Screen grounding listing
-------------------------
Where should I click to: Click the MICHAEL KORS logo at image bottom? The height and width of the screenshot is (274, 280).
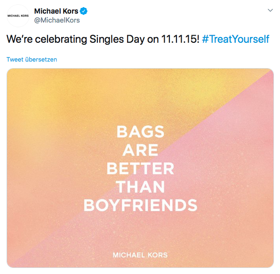coord(140,255)
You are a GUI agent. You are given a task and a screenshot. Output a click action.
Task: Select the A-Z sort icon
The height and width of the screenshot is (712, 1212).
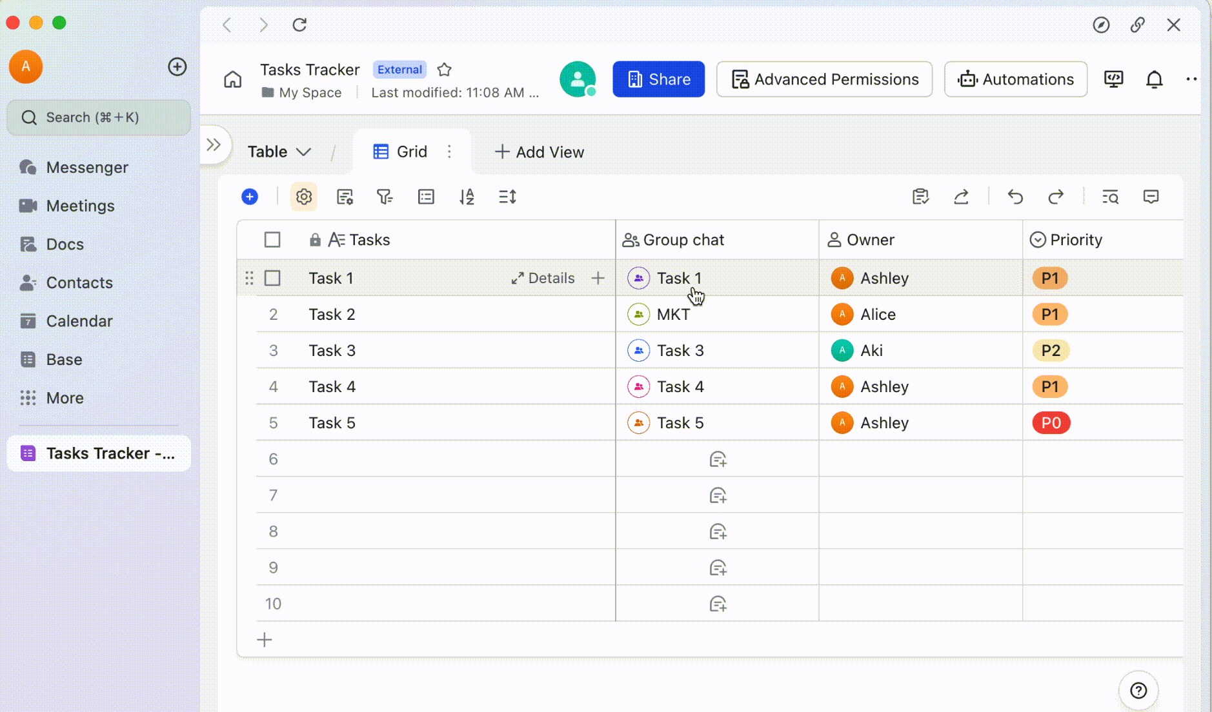click(467, 197)
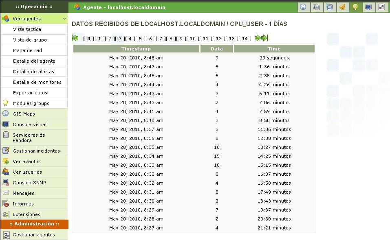Click the lightbulb icon in the agent header
The image size is (390, 240).
[x=355, y=7]
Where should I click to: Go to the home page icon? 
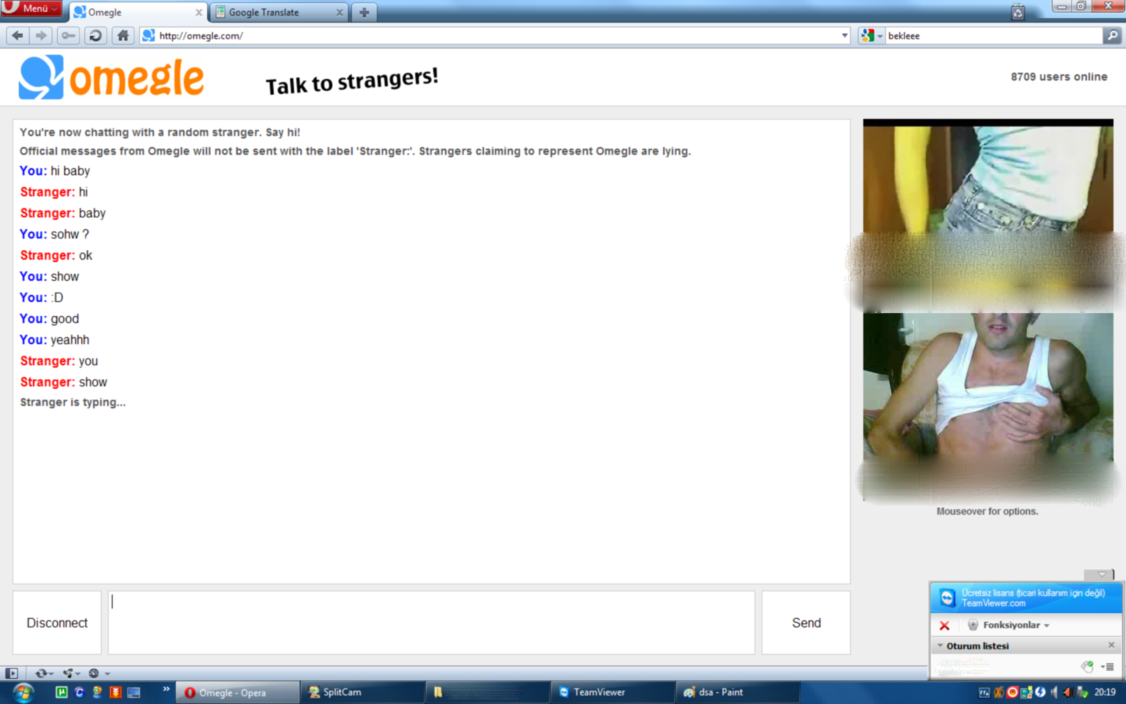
-------------------------
Exercise aim -
Rewrite each line of the listing as a row in a Markdown table with the columns "Row" and "Line", skipping any blank lines. Leave the pictures out of the table.

Final answer -
| Row | Line |
|---|---|
| 1 | Where should I click to: Click the MICHAEL KORS logo at image bottom? The height and width of the screenshot is (274, 280). |
| 2 | coord(140,255) |
| 3 | You are a GUI agent. You are given a task and a screenshot. Output a click action. |
| 4 | Task: Select the A-Z sort icon |
| 5 | The height and width of the screenshot is (712, 1212). |
| 6 | click(467, 197) |
| 7 | Click the lightbulb icon in the agent header |
| 8 | The image size is (390, 240). |
| 9 | [x=355, y=7] |
| 10 | Where should I click to: Go to the home page icon?  |